Tunisie

Rencontre entre Kaïs Saïed, la Chef du Gouvernement et le ministre de l’Économie sur le Plan de développement 2026-2030.

Le Président de la République, Kaïs Saïed, a reçu hier après-midi au Palais de Carthage la Chef du Gouvernement, Sarra Zaafrani Zenzeri, ainsi que le ministre de l’Économie et de la Planification, Samir Abdelhafidh. Lors de cette réunion, le Président de la République a abordé le rôle pivot de l’État, particulièrement dans le domaine social (éducation, santé, transports, logement décent).


Le Président de la République, Kaïs Saïed, a accueilli hier après-midi au Palais de Carthage la Chef du Gouvernement, Sarra Zaafrani Zenzeri, ainsi que le ministre de l’Économie et de la Planification, Samir Abdelhafidh.

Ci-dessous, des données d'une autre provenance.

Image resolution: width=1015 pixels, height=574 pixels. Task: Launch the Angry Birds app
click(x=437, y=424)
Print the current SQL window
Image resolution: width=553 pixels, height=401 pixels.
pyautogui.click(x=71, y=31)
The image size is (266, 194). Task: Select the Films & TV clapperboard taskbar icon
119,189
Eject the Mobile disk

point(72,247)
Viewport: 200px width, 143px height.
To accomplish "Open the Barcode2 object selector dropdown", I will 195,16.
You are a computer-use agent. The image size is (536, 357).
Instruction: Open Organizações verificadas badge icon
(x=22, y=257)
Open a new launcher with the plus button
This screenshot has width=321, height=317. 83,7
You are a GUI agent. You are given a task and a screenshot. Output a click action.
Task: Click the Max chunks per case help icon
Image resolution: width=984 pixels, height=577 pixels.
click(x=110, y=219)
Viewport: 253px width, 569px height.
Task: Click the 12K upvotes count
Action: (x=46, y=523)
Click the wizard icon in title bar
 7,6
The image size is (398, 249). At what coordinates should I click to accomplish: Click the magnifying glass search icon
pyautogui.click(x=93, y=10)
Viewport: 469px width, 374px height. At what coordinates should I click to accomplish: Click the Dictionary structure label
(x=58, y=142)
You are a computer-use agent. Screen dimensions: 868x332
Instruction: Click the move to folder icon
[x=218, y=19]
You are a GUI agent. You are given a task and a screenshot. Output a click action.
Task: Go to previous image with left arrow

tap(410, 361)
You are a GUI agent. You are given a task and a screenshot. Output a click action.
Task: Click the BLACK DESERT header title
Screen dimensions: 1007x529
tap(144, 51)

D’après un communiqué de la Présidence, cette rencontre a été consacrée à l’examen de l’avant-projet du Plan de développement 2026-2030. À ce propos, le chef de l’État a affirmé que ce plan sera le reflet des désirs des citoyennes et citoyens, basé sur leurs attentes et leurs besoins. Contrairement aux pratiques précédentes où les plans étaient imposés par le pouvoir central, ce nouveau processus — grâce au système électoral des conseils locaux, régionaux, de districts, ainsi qu’au Conseil national des régions et des districts — constituera un espace de synthèse des initiatives proposées par les citoyens eux-mêmes.

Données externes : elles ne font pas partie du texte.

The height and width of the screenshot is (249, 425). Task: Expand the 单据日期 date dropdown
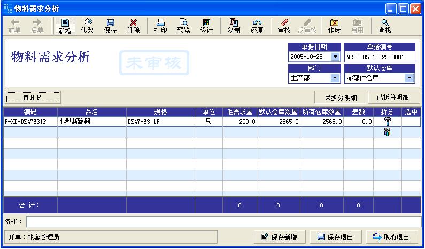click(x=336, y=57)
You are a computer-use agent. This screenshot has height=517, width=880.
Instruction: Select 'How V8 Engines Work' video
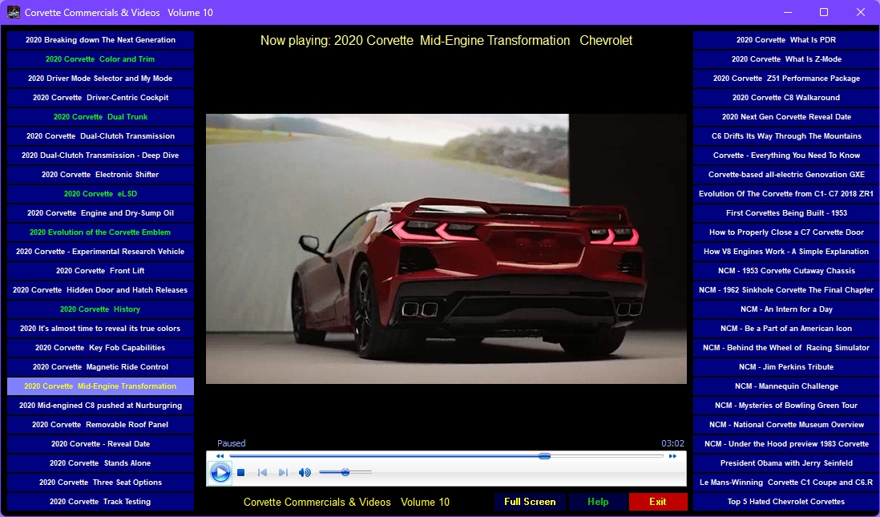point(785,252)
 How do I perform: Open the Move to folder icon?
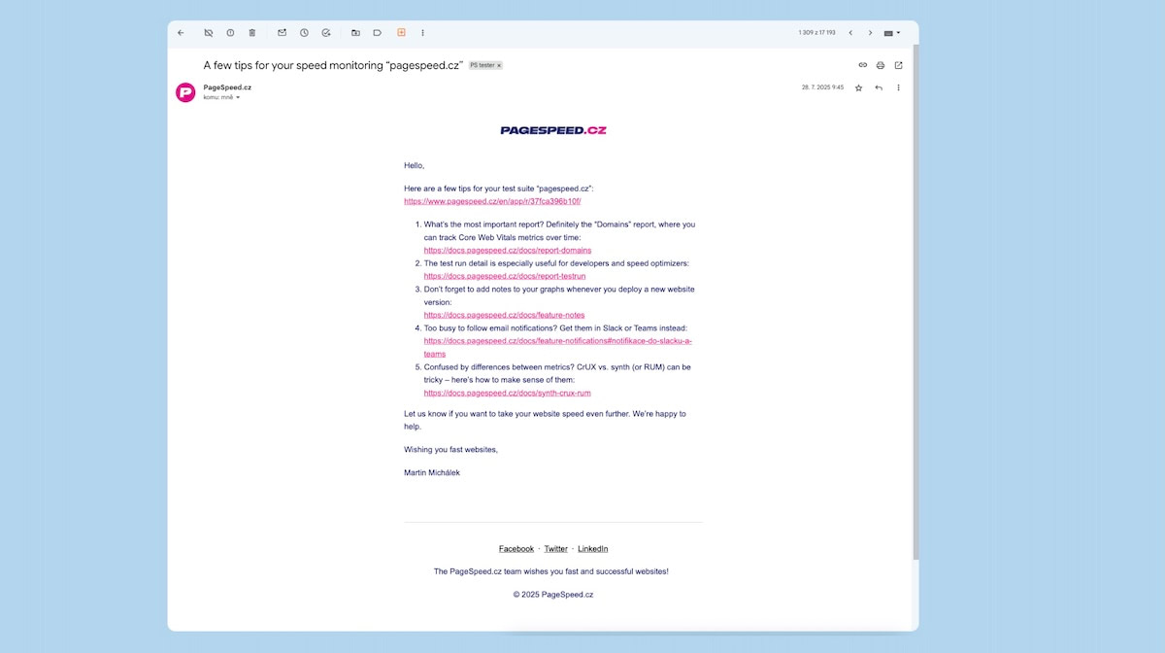click(355, 33)
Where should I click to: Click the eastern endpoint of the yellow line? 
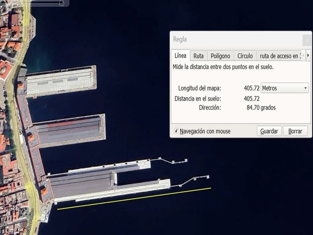click(210, 188)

Lors de cette réunion, le Président a mis en lumière le rôle central de l’État, notamment dans les secteurs sociaux tels que l’éducation, la santé, les transports et le logement décent. Il a exprimé son regret que ces domaines aient été négligés, et parfois maltraités, tout en dénonçant la corruption au sein de nombreuses institutions et entreprises publiques, ainsi que les actes de sabotage et de dévaluation destinés à favoriser une privatisation à bas prix.

Le chef de l’État a également abordé la question du droit à un travail décent et à un salaire juste, soulignant que les efforts se poursuivent inlassablement pour réaliser ce droit naturel et constitutionnel, malgré les obstacles rencontrés.

Enfin, le Président a réaffirmé que l’objectif ultime reste une répartition équitable des richesses, convaincu que la Tunisie possède toutes les ressources nécessaires. Il a critiqué les choix antérieurs, qui reposaient soit sur l’injustice, soit sur des orientations inéquitables, ou pire, sur l’application de diktats extérieurs.

Il a insisté sur le fait que les chiffres et les taux, bien qu’importants, doivent être ressentis par les citoyens dans leur vie quotidienne et dans toutes les régions, et ne doivent pas se limiter à de simples annonces lors de conférences ou dans les journaux télévisés.